▶ WHAT THE TASK ASKS: Only the lines below from the one containing "Where should I" through the one containing "Given: Click green status dot for trade 34" belong in the answer, set down exactly, with the pictures left out.

▶ RECORDS SUPPLIED:
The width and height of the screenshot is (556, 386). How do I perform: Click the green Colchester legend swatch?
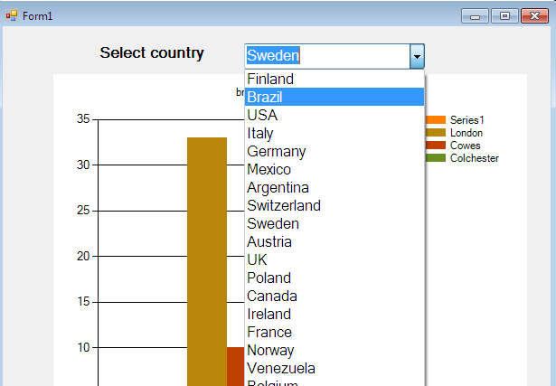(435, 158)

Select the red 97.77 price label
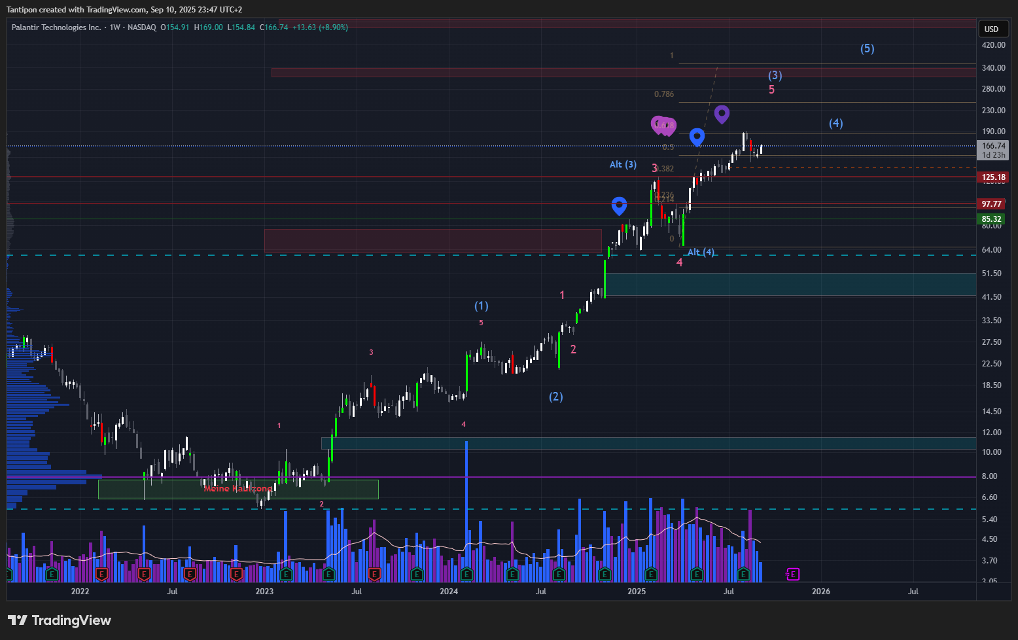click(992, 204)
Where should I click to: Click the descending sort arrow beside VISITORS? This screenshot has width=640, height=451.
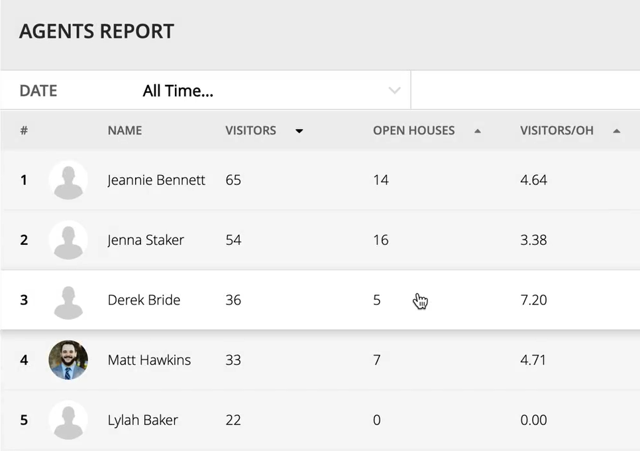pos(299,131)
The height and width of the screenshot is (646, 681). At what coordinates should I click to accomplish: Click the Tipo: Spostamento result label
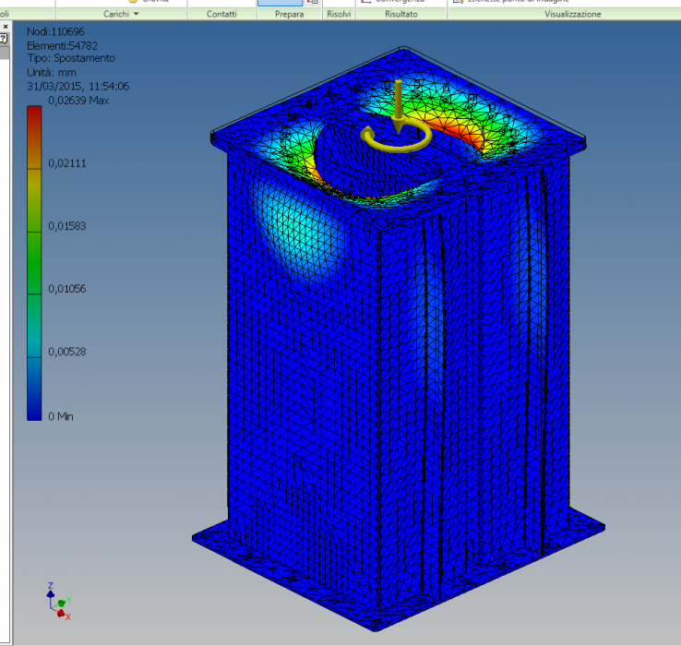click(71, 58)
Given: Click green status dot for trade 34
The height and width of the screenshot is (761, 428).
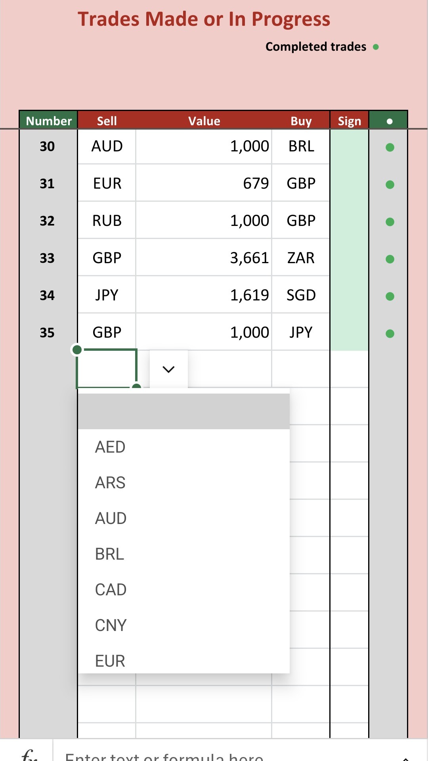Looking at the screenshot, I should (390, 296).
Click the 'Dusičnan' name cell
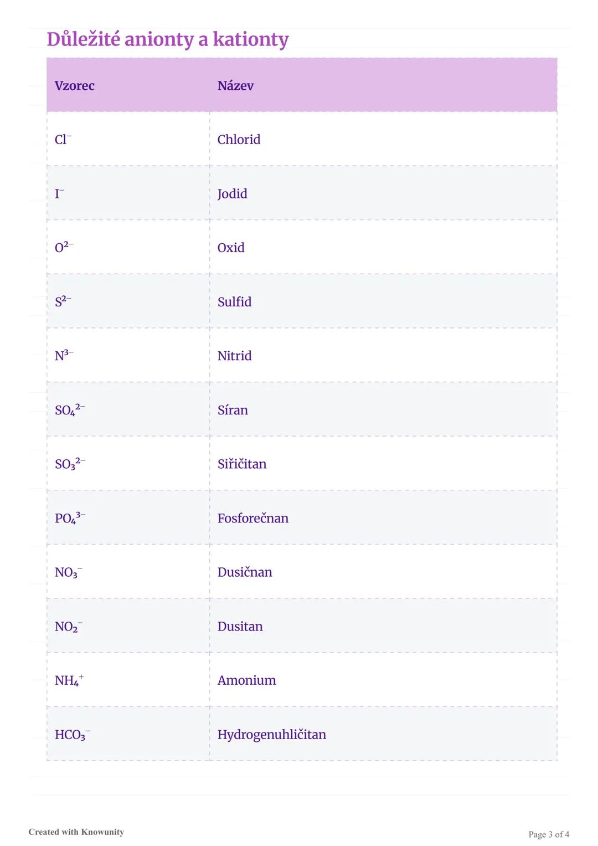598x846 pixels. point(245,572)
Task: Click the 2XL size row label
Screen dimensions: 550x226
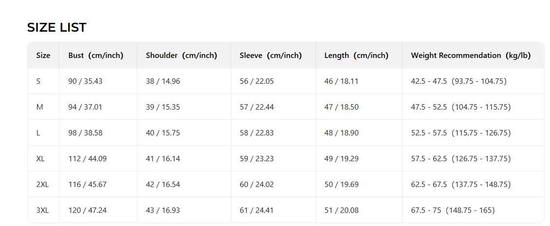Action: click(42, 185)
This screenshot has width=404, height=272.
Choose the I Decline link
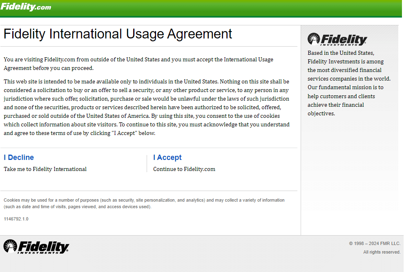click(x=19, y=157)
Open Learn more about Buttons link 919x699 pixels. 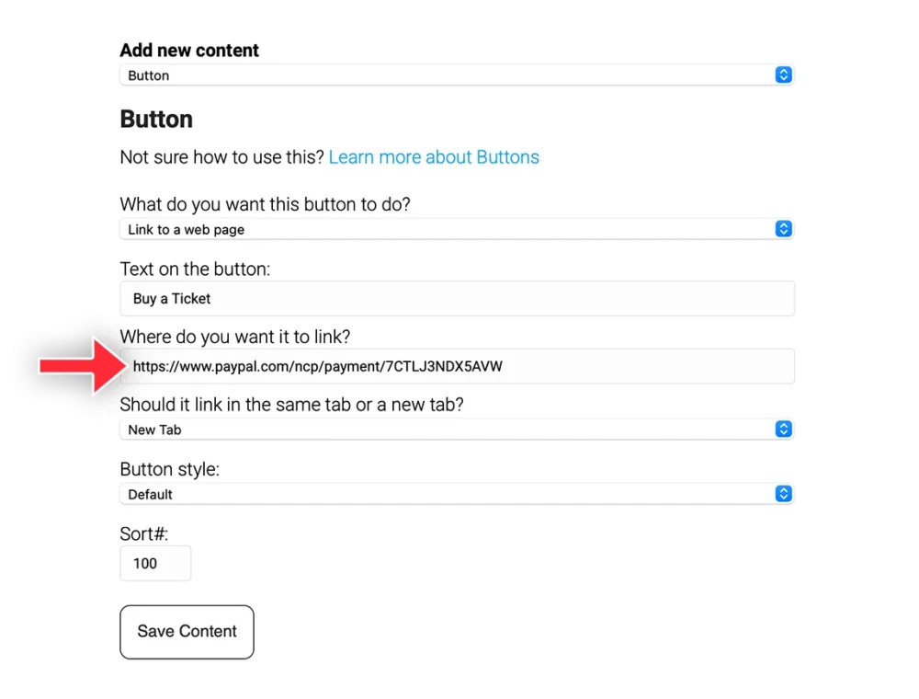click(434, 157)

▶ RESULT OF THIS TASK:
Where should I click to: Click the descending sort arrow beside VISITORS? This screenshot has width=640, height=451.
pos(299,131)
The height and width of the screenshot is (646, 681). At what coordinates should I click to accomplish: Click the Tipo: Spostamento result label
click(71, 58)
Given: Click green status dot for trade 34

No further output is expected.